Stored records
◆ ◆ ◆

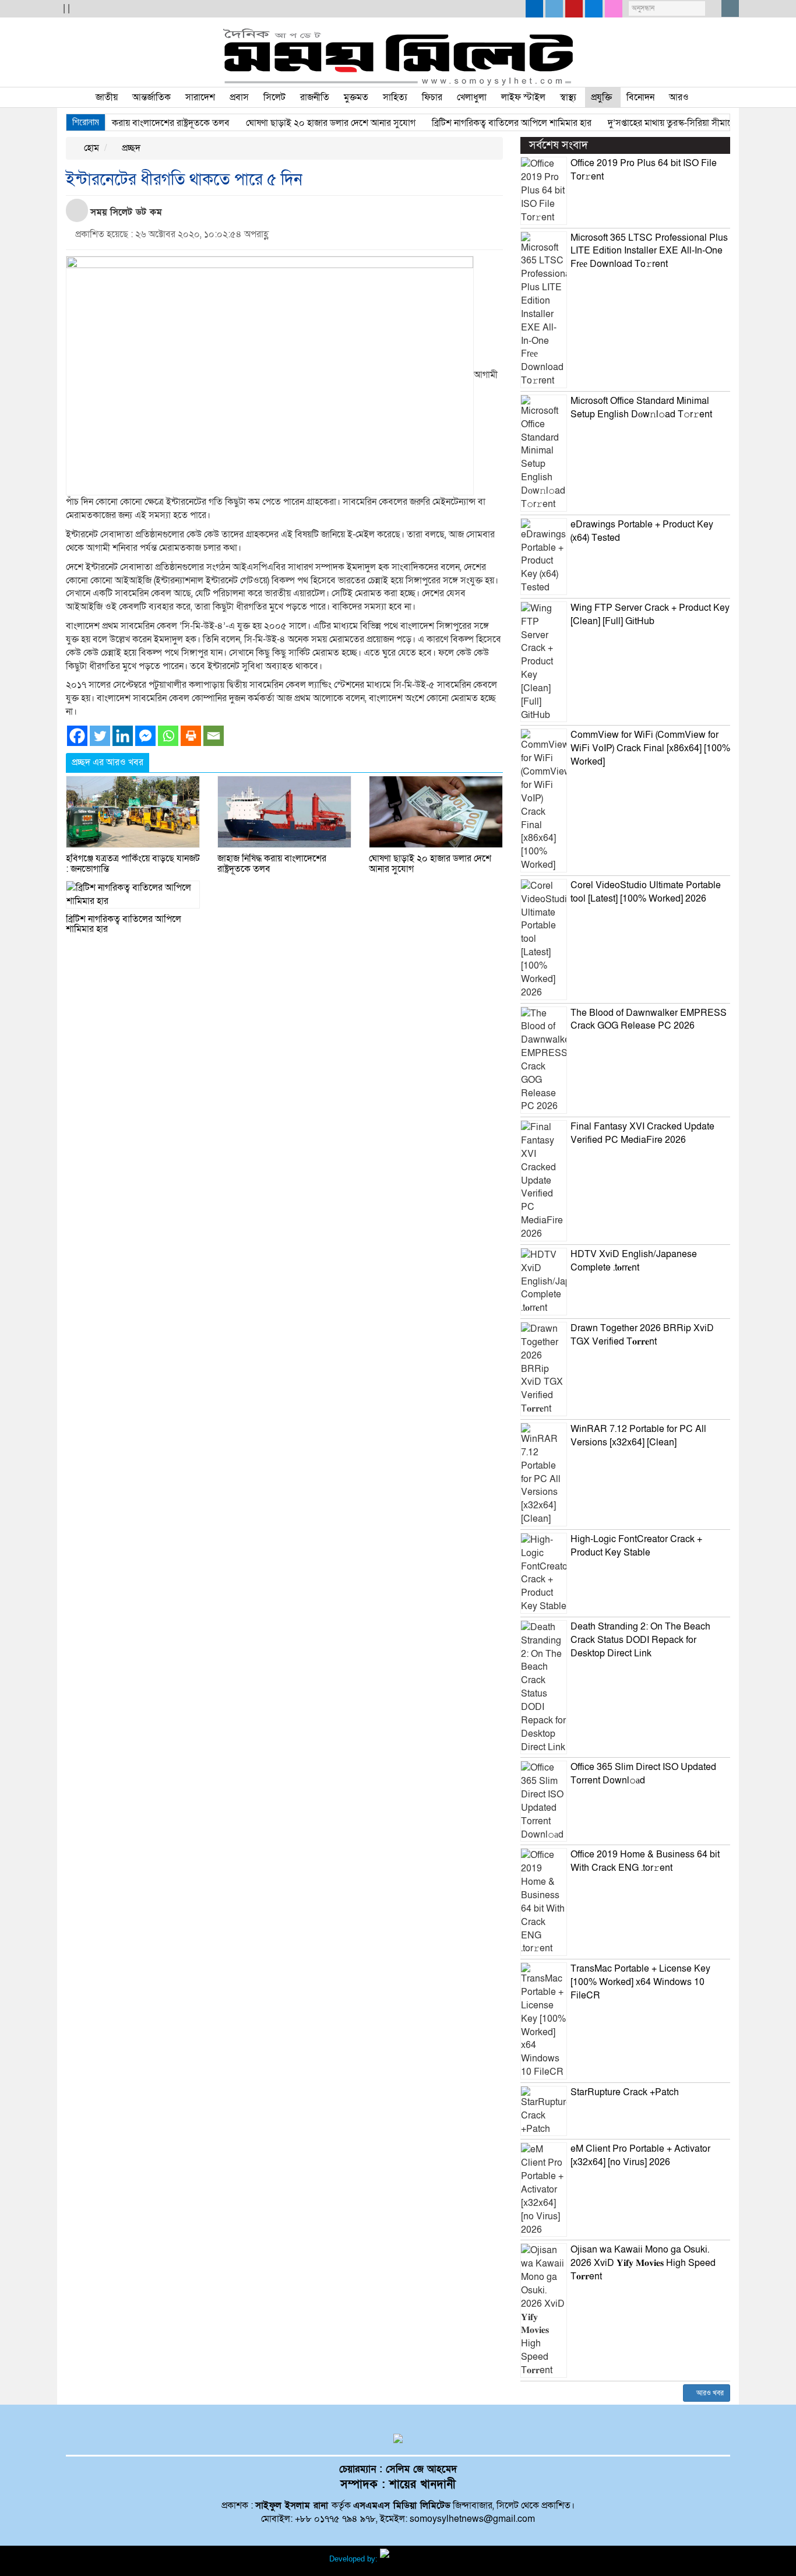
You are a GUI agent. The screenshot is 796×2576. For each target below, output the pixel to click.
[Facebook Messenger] (145, 736)
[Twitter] (100, 736)
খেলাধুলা (472, 97)
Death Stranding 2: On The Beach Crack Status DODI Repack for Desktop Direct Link (640, 1640)
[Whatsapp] (168, 736)
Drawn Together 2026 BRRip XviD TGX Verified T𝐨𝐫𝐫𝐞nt (642, 1335)
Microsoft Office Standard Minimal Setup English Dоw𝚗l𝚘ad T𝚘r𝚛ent (641, 408)
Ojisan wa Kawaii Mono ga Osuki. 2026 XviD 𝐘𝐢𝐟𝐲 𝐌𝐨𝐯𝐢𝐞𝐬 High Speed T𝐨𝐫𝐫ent (643, 2263)
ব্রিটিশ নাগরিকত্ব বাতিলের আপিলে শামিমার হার (483, 123)
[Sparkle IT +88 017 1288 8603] (423, 2558)
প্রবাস (239, 97)
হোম (90, 148)
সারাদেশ (200, 97)
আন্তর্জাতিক (151, 97)
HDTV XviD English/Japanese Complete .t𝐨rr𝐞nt (633, 1261)
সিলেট (274, 97)
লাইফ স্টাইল (523, 97)
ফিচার (432, 97)
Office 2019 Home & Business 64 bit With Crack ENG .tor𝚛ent (645, 1861)
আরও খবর (709, 2393)
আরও (679, 97)
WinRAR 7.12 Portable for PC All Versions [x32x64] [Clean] (638, 1436)
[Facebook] (77, 736)
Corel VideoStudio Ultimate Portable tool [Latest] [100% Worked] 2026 (645, 892)
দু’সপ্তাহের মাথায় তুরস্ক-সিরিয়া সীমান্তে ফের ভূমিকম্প (667, 123)
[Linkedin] (122, 736)
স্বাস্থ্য (568, 97)
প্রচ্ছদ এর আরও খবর (107, 762)
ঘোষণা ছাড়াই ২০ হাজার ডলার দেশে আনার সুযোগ (302, 123)
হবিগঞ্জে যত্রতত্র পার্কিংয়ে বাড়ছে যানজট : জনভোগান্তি (133, 863)
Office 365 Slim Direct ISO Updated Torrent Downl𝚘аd (643, 1774)
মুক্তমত (356, 97)
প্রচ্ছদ (129, 148)
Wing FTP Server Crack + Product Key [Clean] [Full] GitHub (650, 614)
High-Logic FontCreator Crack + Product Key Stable (636, 1546)
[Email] (213, 736)
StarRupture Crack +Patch (624, 2092)
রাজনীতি (314, 97)
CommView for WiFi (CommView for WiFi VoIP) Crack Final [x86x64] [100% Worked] (650, 748)
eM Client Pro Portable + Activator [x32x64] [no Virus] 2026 (640, 2155)
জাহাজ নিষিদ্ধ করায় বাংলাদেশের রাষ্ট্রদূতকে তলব (119, 123)
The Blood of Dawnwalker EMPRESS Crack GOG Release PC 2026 (648, 1020)
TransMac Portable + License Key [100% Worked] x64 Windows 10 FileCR (640, 1982)
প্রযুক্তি (601, 97)
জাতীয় (107, 97)
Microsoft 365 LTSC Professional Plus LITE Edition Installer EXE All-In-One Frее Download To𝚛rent (649, 251)
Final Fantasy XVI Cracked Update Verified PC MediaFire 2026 (642, 1133)
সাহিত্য (395, 97)
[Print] (191, 736)
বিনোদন (640, 97)
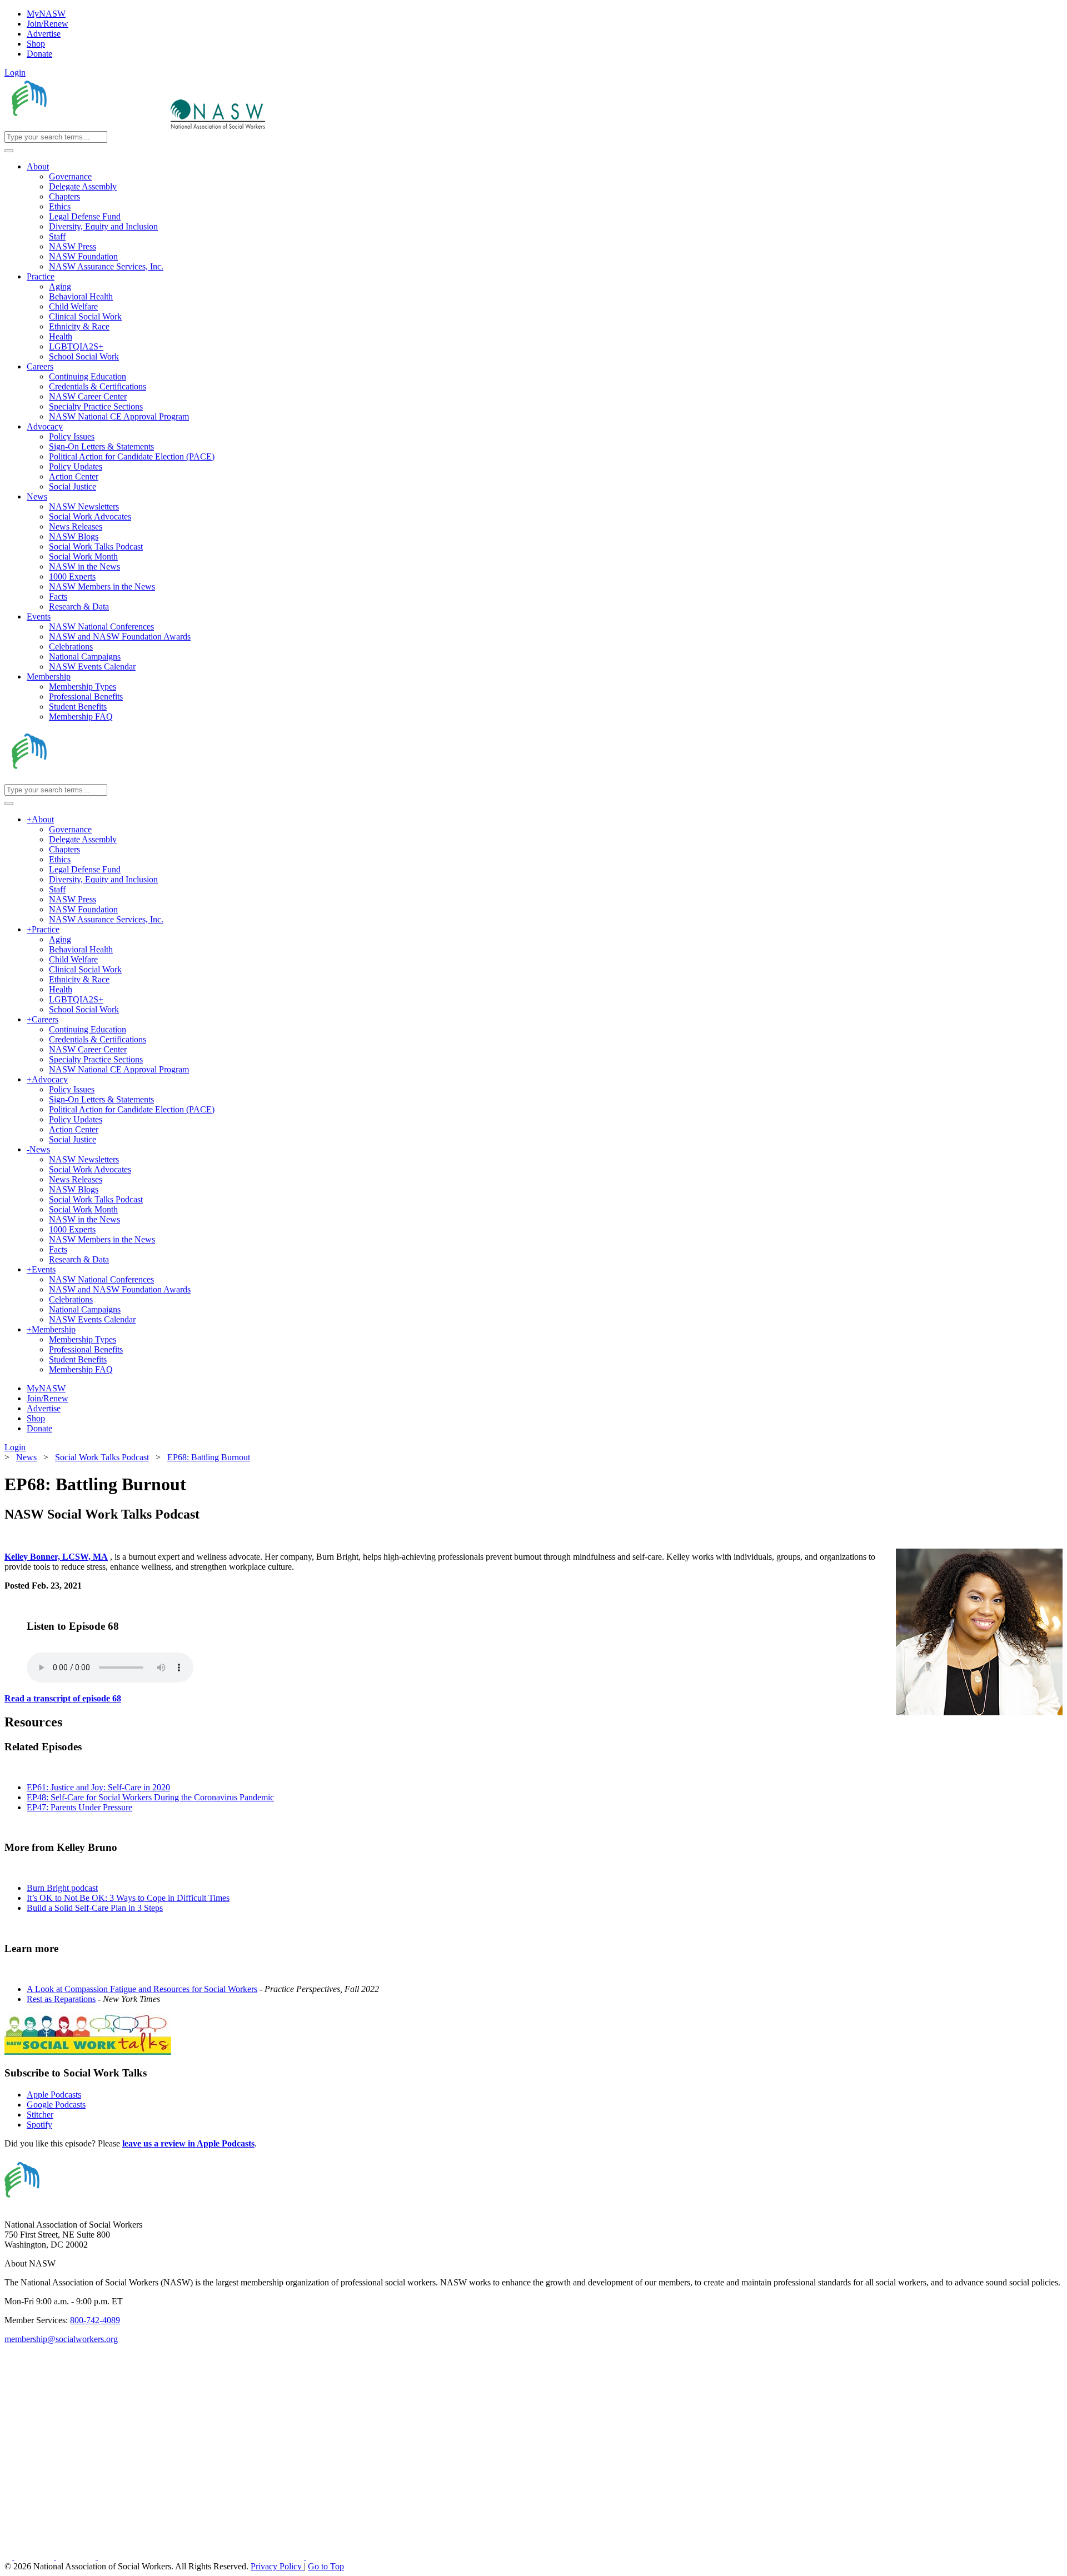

◆ ◆ ◆

Problem statement –
Transcribe every entry exactly, omitting pictures.

The answer –
You are a GUI agent. The screenshot is 796×2576. For each target below, output the pixel to click.
[Facebook Messenger] (145, 736)
[Twitter] (100, 736)
খেলাধুলা (472, 97)
Death Stranding 2: On The Beach Crack Status DODI Repack for Desktop Direct Link (640, 1640)
[Whatsapp] (168, 736)
Drawn Together 2026 BRRip XviD TGX Verified T𝐨𝐫𝐫𝐞nt (642, 1335)
Microsoft Office Standard Minimal Setup English Dоw𝚗l𝚘ad T𝚘r𝚛ent (641, 408)
Ojisan wa Kawaii Mono ga Osuki. 2026 XviD 𝐘𝐢𝐟𝐲 𝐌𝐨𝐯𝐢𝐞𝐬 High Speed T𝐨𝐫𝐫ent (643, 2263)
ব্রিটিশ নাগরিকত্ব বাতিলের আপিলে শামিমার হার (483, 123)
[Sparkle IT +88 017 1288 8603] (423, 2558)
প্রবাস (239, 97)
হোম (90, 148)
সারাদেশ (200, 97)
আন্তর্জাতিক (151, 97)
HDTV XviD English/Japanese Complete .t𝐨rr𝐞nt (633, 1261)
সিলেট (274, 97)
লাইফ স্টাইল (523, 97)
ফিচার (432, 97)
Office 2019 Home & Business 64 bit With Crack ENG .tor𝚛ent (645, 1861)
আরও খবর (709, 2393)
আরও (679, 97)
WinRAR 7.12 Portable for PC All Versions [x32x64] [Clean] (638, 1436)
[Facebook] (77, 736)
Corel VideoStudio Ultimate Portable tool [Latest] [100% Worked] 2026 (645, 892)
দু’সপ্তাহের মাথায় তুরস্ক-সিরিয়া সীমান্তে ফের ভূমিকম্প (667, 123)
[Linkedin] (122, 736)
স্বাস্থ্য (568, 97)
প্রচ্ছদ এর আরও খবর (107, 762)
ঘোষণা ছাড়াই ২০ হাজার ডলার দেশে আনার সুযোগ (302, 123)
হবিগঞ্জে যত্রতত্র পার্কিংয়ে বাড়ছে যানজট : জনভোগান্তি (133, 863)
Office 365 Slim Direct ISO Updated Torrent Downl𝚘аd (643, 1774)
মুক্তমত (356, 97)
প্রচ্ছদ (129, 148)
Wing FTP Server Crack + Product Key [Clean] [Full] GitHub (650, 614)
High-Logic FontCreator Crack + Product Key Stable (636, 1546)
[Email] (213, 736)
StarRupture Crack +Patch (624, 2092)
রাজনীতি (314, 97)
CommView for WiFi (CommView for WiFi VoIP) Crack Final [x86x64] [100% Worked] (650, 748)
eM Client Pro Portable + Activator [x32x64] [no Virus] 2026 (640, 2155)
জাহাজ নিষিদ্ধ করায় বাংলাদেশের রাষ্ট্রদূতকে তলব (119, 123)
The Blood of Dawnwalker EMPRESS Crack GOG Release PC 2026 (648, 1020)
TransMac Portable + License Key [100% Worked] x64 Windows 10 FileCR (640, 1982)
প্রযুক্তি (601, 97)
জাতীয় (107, 97)
Microsoft 365 LTSC Professional Plus LITE Edition Installer EXE All-In-One Frее Download To𝚛rent (649, 251)
Final Fantasy XVI Cracked Update Verified PC MediaFire 2026 (642, 1133)
সাহিত্য (395, 97)
[Print] (191, 736)
বিনোদন (640, 97)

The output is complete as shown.